This afternoon, FDJ-Suez’s Emilia Fahlin won from a small group sprint on the (admittedly uninteresting) stand-in course to secure the fourth national road race title of her career.

The decision to block the races from taking place on the planned course in Ulleråker, on the southern outskirts of Uppsala, is reported to have been made by Transportstyrelsen, Sweden’s national transport agency, which withdrew permission for them to pass along a section of a route, following complaints from residents.

One Ullerakeron local, Tobias Lindblom, said: “Those of us who live here have felt quite runover both by the council and the cycling club that organises the event.

“There’s already a lot of construction work that makes things difficult for us on a daily basis, and with these competitions it would get even worse.

“The events mean we can’t get in or out, with people more or less trapped within Ulleråker,” he insisted.

Lindblom claimed that the organisers had caused problems with last year’s events, including not giving local residents adequate information about them. He also claimed that support cars were driven at speeds of up to 100kph, on roads with speed limits of 30kph, which he said led to people living locally not letting their children outdoors during the races.

Work to complete:
a: Please explain in one to three sentences why, according to the race report, the races did not take place on the planned course in Ulleråker.
b: Copy from the race report the part that opens with the words containing "Lindblom claimed that" and closes with "during the races.".

Dataset records:
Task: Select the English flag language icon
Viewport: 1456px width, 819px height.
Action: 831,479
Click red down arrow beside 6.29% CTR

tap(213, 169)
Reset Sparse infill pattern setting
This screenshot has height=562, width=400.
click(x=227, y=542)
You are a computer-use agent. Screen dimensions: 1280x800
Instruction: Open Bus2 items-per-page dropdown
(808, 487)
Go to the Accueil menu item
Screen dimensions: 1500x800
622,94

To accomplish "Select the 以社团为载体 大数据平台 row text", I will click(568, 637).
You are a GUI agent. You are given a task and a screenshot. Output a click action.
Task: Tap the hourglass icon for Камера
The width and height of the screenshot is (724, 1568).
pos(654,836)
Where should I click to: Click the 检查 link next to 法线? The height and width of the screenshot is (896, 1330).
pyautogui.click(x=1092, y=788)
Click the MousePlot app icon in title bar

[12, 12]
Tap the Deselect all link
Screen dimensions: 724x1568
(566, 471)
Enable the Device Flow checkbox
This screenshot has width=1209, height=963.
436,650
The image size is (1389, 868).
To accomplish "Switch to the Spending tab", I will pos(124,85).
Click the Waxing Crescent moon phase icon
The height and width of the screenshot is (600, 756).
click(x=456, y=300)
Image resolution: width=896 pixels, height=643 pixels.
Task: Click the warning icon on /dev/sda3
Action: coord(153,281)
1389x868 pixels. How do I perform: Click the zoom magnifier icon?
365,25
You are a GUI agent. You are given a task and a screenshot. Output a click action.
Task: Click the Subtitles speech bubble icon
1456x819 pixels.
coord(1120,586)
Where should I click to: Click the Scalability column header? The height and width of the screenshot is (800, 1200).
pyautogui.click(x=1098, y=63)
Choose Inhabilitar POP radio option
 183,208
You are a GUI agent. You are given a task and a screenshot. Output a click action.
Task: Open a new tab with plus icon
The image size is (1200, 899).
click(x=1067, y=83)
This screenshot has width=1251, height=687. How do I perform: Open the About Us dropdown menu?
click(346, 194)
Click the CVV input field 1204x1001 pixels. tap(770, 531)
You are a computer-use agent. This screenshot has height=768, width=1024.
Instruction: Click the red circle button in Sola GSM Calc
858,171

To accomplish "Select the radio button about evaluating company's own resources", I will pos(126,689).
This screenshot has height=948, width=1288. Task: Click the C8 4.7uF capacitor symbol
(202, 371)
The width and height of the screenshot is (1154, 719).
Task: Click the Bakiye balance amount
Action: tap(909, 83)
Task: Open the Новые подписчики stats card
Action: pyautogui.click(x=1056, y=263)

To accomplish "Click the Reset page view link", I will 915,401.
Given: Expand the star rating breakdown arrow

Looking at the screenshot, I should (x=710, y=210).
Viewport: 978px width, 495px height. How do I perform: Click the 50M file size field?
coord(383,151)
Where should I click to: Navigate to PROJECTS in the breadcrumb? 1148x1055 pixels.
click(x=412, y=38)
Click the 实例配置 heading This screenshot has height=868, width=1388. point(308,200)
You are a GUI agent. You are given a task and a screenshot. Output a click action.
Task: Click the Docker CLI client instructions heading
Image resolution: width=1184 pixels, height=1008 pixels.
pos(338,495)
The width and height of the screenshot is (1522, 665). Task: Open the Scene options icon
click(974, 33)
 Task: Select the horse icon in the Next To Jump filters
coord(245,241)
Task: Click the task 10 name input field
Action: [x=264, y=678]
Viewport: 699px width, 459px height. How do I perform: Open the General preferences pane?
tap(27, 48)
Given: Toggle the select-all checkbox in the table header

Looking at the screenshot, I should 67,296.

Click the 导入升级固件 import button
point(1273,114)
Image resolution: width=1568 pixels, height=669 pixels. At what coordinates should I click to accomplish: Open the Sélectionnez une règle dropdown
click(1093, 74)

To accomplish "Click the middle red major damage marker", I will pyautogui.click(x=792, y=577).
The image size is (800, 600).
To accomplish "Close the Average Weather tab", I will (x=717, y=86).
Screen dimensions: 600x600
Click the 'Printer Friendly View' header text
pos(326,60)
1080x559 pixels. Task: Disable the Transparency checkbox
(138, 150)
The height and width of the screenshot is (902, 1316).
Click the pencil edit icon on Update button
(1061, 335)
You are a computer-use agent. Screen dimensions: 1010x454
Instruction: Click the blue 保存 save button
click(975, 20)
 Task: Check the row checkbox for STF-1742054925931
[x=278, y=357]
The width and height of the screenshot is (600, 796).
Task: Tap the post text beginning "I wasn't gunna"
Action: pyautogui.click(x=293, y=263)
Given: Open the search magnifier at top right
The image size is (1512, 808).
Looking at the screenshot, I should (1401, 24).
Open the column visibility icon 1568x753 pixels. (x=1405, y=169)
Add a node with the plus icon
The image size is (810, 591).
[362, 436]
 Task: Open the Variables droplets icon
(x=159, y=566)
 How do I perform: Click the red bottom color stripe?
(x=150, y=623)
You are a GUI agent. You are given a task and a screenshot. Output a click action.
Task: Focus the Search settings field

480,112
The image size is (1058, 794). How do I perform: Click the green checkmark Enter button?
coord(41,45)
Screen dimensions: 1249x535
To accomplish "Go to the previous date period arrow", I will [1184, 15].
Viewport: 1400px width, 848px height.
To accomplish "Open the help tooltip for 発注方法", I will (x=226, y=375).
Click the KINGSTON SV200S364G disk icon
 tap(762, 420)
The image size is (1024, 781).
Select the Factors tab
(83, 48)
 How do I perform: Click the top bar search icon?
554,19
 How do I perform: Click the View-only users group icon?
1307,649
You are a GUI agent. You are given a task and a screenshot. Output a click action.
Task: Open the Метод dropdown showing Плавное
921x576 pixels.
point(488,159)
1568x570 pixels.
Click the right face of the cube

Answers given:
a: Transportstyrelsen, Sweden's national transport agency, withdrew permission for the races to pass along a section of the route. It did so after complaints from residents.

b:
Lindblom claimed that the organisers had caused problems with last year’s events, including not giving local residents adequate information about them. He also claimed that support cars were driven at speeds of up to 100kph, on roads with speed limits of 30kph, which he said led to people living locally not letting their children outdoors during the races.